Niedawno pisaliśmy o kłopotach Lenovo, dzisiaj czas na Dell. Okazuje się, że pięć luk w oprogramowaniu ControlVault3 i powiązanych interfejsach API systemu Windows naraża miliony laptopów na trwałe wszczepianie implantów i w konsekwencji omijanie logowania do systemu Windows poprzez dostęp fizyczny, o czym informuje Cisco Talos.
Problemy, które zostały sklasyfikowane jako CVE-2025-24311, CVE-2025-25215, CVE-2025-24922, CVE-2025-25050 i CVE-2025-24919, po raz pierwszy ujawniono 13 czerwca, kiedy firma Dell ogłosiła, że wdrożono poprawki dla ponad stu modeli Dell Pro, Latitude i Precision.
Dotknięty problemem komponent, ControlVault3 (i iteracja ControlVault3+), to system sprzętowy przeznaczony do bezpiecznego przechowywania haseł, informacji biometrycznych i kodów bezpieczeństwa.
CVE-2025-24311 i CVE-2025-25050 to luki, które mogą zostać wykorzystane poprzez specjalnie spreparowane wywołania API ControlVault w celu wycieku informacji lub zapisu poza przydzieloną pamięcią. Natomiast CVE-2025-25215 prowadzi do dowolnego zwolnienia poprzez spreparowane wywołanie i może zostać uruchomiony poprzez sfałszowaną sesję.
CVE-2025-24922 i CVE-2025-24919, błąd przepełnienia bufora stosu i luka w zabezpieczeniach deserializacji niezaufanych danych wejściowych, mogą prowadzić do wykonania dowolnego kodu.
Według Talos atakujący nieposiadający uprawnień administracyjnych jest w stanie wejść w interakcję z ControlVault za pośrednictwem powiązanego API i wykonać dowolny kod w oprogramowaniu układowym, ujawniając poufne informacje. Może to wpłynąć na bezpieczeństwo urządzenia i umożliwić modyfikację oprogramowania układowego.

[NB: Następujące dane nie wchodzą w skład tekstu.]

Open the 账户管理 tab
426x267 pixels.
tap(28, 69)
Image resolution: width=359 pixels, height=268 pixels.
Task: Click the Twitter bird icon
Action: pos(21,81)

„Stwarza to ryzyko, że tzw. implant może pozostać niezauważony w oprogramowaniu CV laptopa i ostatecznie zostać wykorzystany jako punkt zwrotny w systemie w przypadku strategii ataku po włamaniu” – tłumaczą specjaliści Talos.
Eksperci zauważają również, że atakujący z fizycznym dojściem do urządzenia mógłby po uzyskaniu dostępu do płyty USH wykorzystać dowolną z pięciu luk bez konieczności logowania się lub znajomości hasła szyfrującego całego dysku.
„Kolejną interesującą konsekwencją tego scenariusza jest to, że jeśli system został skonfigurowany do odblokowywania odciskiem palca użytkownika, możliwe jest również zmodyfikowanie oprogramowania CV w celu zaakceptowania dowolnego odcisku palca” – mówią fachowcy Cisco.
Według nich luki te mogą stanowić poważne zagrożenie dla organizacji z branży cyberbezpieczeństwa, administracji publicznej i innych wrażliwych branż, w których rygorystyczne wymagania dotyczące logowania zwiększają prawdopodobieństwo użycia ControlVault.
Czerwcowy komunikat firmy Dell zawiera listę wszystkich zagrożonych modeli i wersji oprogramowania sprzętowego, a także daty wydania dla nich poprawek.